论文部分内容阅读
大肠杆菌CoQ生物合成途径中isopB基因是链长控制基因,编码八聚异戊二烯焦磷酸合成酶。本课题通过异源十聚异戊二烯焦磷酸合成酶编码基因ddsA原位替换大肠杆菌染色体上ispB基因,首次成功构建得到原位替换株JKL,使大肠杆菌在消除了内源性CoQ8合成能力的同时,提高对较长侧链CoQ的合成能力,并且发现在CoQ10、CoQ9生成的同时仍然伴有CoQ8的存在,推测可能是由于大肠杆菌体内潜在的降解机制或(和)外源基因表达的不精确性造成。通过在原位替换株JKL中强化表达CoQ生物合成途径相关基因ubiA、ubiC、ispA、dxs和ddsA,发现CoQ合成总量和CoQ10的比重都有一定程度的提高,其中pLD2-ubiCA(Z)F/JKL最为显著,CoQ总量相比对照JKL提高了239%,CoQ10的绝对产量提高了367%,且CoQ10的产量达到了CoQ8的2.5倍。

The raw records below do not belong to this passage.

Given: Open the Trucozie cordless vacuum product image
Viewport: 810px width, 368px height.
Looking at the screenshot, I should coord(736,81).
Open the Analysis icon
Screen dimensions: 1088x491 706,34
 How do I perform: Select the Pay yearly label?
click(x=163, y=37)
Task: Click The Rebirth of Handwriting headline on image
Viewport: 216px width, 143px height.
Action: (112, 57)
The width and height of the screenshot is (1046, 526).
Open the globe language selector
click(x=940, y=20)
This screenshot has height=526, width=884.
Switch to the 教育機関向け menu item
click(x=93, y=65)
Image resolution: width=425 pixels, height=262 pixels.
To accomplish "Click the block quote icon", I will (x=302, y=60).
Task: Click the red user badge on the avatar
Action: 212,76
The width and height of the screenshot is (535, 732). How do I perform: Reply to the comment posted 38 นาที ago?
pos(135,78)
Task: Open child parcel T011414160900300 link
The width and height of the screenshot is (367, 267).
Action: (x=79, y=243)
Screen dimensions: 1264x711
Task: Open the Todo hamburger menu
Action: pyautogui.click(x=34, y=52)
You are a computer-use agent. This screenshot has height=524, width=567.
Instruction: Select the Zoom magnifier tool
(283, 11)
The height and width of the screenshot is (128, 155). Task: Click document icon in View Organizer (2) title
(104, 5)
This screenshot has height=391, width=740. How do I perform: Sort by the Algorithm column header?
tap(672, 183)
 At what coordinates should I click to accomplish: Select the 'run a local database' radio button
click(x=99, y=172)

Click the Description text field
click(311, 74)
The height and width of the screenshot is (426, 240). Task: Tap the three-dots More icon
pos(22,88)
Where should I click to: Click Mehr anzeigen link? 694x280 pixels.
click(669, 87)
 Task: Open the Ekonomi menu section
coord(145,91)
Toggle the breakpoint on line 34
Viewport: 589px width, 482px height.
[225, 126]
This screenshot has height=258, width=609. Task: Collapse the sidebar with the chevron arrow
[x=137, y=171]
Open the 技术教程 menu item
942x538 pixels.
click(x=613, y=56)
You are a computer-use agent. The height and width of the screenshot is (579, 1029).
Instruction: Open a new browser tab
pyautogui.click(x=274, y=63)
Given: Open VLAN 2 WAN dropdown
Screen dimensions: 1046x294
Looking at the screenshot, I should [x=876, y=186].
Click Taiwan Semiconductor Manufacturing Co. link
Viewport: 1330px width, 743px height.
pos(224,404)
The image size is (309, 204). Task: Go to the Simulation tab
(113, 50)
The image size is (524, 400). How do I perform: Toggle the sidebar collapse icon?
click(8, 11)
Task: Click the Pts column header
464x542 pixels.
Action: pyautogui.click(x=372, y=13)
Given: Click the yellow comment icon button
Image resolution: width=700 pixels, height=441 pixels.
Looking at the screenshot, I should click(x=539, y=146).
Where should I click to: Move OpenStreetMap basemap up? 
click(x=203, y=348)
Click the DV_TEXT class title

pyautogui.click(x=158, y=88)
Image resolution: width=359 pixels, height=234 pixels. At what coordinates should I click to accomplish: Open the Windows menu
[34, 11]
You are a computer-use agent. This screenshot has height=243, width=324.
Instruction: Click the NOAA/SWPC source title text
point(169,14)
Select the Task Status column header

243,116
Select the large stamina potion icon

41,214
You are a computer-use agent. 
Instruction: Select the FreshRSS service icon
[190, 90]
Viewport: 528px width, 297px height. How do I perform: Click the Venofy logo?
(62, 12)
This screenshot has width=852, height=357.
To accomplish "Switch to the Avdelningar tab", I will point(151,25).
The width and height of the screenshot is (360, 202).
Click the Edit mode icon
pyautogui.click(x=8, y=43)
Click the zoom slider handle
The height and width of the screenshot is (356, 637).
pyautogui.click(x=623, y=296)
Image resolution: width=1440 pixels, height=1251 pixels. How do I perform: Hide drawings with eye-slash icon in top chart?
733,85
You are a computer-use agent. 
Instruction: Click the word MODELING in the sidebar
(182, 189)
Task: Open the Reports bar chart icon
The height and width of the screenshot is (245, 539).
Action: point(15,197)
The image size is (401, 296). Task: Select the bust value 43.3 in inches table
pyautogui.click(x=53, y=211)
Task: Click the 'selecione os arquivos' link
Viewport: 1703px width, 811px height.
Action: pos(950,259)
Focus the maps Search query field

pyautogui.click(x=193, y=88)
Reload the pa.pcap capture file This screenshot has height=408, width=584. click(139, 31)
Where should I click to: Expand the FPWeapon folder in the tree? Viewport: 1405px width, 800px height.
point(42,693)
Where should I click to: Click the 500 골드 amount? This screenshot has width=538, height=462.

ubiA基因编码4-羟苯甲酸转移酶,是大肠杆菌CoQ生物合成途径的限速酶。通过荧光定量PCR技术比较了ubiA基因在不同菌株中的转录水平,结果显示导入含ubiA基因表达质粒的菌株,其转录水平有显著提高,pLD2-ubiCA(Z)F/JKL中ubiA基因的相对拷贝数是JKL的124.8倍,说明强化表达的ubiA基因进行了正常的转录。同时检测了pLD2-ubiCA(Z)F/JKL系统中ubiA基因表达的时间性,发现其在翻瓶10h后转录达到峰值,为4h的5.51倍,与CoQ合成的时间性一致。此外,通过对pLD2-ubiCA(Z)F/JKL系统中其他CoQ合成相关基因转录水平的检测,表明ubiA基因的强化表达对它们的表达影响甚小,并未扰动整个代谢途径。为今后开展UbiA酶动力学、催化特性及酶体外改造等多方面研究的需要,选择了ubiA基因的表达质粒pCA,尝试了UbiA蛋白的初步纯化。